THIS is the last snapshot of the Ransom family together, showing mum Claire, dad Derek and children Sam, Amy and Lewis on holiday in Colorado just one week before Lewis died.

Amy's brother Lewis died in a traffic accident almost five years ago when he was just 16.

Lewis, known as Louie to his family, was out on his bicycle with a couple of friends on September 4, 1996, when he collided with a car in Valley Road, Hughenden, suffering severe head and chest injuries.

He died at Wycombe Hospital the next day, on what would have been his first day of sixth form at John Hampden Grammar School, High Wycombe.

It is believed the accident happened as Lewis joined the road from a bridleway.

As with Amy's death, the family had an agonising wait.

"He didn't have much chance of surviving it," said his father Derek. "It was one of those things."

He told the Free Press at the time: "We have been so lucky and privileged to have had Lewis for all his 16 years.

"He leaves a gaping hole in our family that will heal but never be filled."

Lewis worked in The Polecat pub, Prestwood, where his sister Amy later worked to raise funds for her trip. He would have been 21 now.

Amy would have been 18 on September 7 and back in the upper sixth at Wycombe High School, thinking about which university to attend.

"Lots of people loved Amy Jane," said Derek. That was her name from the family, though the teenager insisted on Amy.

"She was excellent. There was never any trouble. We are lucky. We live out here. This is a beautiful place it seems so cruel.
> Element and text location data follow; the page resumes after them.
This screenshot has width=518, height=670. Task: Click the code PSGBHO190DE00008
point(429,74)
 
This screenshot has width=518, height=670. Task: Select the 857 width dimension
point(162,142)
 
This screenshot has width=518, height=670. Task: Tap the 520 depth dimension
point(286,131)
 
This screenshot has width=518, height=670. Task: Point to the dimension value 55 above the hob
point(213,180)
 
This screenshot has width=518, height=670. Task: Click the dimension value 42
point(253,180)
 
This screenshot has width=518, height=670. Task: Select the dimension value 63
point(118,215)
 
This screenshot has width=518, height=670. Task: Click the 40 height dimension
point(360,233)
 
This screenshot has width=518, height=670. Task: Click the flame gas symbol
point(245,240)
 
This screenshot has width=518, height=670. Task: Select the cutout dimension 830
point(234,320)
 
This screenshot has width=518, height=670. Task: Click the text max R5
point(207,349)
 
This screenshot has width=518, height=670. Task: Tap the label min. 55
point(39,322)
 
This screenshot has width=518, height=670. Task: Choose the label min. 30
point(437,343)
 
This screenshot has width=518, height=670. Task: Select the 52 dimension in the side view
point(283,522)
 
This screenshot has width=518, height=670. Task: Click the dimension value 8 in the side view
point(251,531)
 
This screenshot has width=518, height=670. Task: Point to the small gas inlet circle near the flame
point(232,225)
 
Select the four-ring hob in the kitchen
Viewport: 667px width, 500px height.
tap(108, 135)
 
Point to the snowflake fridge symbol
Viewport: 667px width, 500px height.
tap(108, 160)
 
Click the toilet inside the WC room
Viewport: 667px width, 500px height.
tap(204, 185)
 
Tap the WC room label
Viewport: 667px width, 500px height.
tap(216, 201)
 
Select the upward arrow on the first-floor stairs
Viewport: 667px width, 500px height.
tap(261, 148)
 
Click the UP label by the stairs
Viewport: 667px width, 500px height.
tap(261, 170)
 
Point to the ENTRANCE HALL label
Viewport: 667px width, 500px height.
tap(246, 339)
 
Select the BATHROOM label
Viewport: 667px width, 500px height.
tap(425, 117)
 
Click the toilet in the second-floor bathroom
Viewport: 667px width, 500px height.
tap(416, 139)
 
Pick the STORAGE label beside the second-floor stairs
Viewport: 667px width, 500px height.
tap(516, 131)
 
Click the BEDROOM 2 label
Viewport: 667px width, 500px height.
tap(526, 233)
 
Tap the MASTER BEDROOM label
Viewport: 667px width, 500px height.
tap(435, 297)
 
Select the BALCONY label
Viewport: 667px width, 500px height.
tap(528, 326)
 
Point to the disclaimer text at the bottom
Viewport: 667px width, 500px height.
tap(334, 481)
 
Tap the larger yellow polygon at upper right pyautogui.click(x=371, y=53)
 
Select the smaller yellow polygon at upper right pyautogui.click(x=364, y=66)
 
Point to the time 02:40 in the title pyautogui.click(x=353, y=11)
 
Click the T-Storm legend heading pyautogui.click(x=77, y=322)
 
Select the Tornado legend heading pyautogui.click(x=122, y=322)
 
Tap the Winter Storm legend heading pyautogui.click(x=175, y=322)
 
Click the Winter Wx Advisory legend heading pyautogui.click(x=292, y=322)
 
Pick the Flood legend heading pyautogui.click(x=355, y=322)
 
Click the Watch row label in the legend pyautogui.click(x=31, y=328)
"You bring them to this place and they grow up here. This village is a real village and we know hundreds of people here. It just seems so wrong."

He said some of Amy's friends will have heard of her death through the media and he feels guilty.

"When Lewis died the school was able to tell all his friends. But this is the holidays.

"I want to say sorry to all her friends that we couldn't tell them in time."

This week the family home at Bryants Bottom in Hughenden Valley is filling with flowers for the second time. Cards of sympathy sit on the mantelpiece incongruously next to cards of congratulations sent a few days earlier to celebrate Sam's graduation.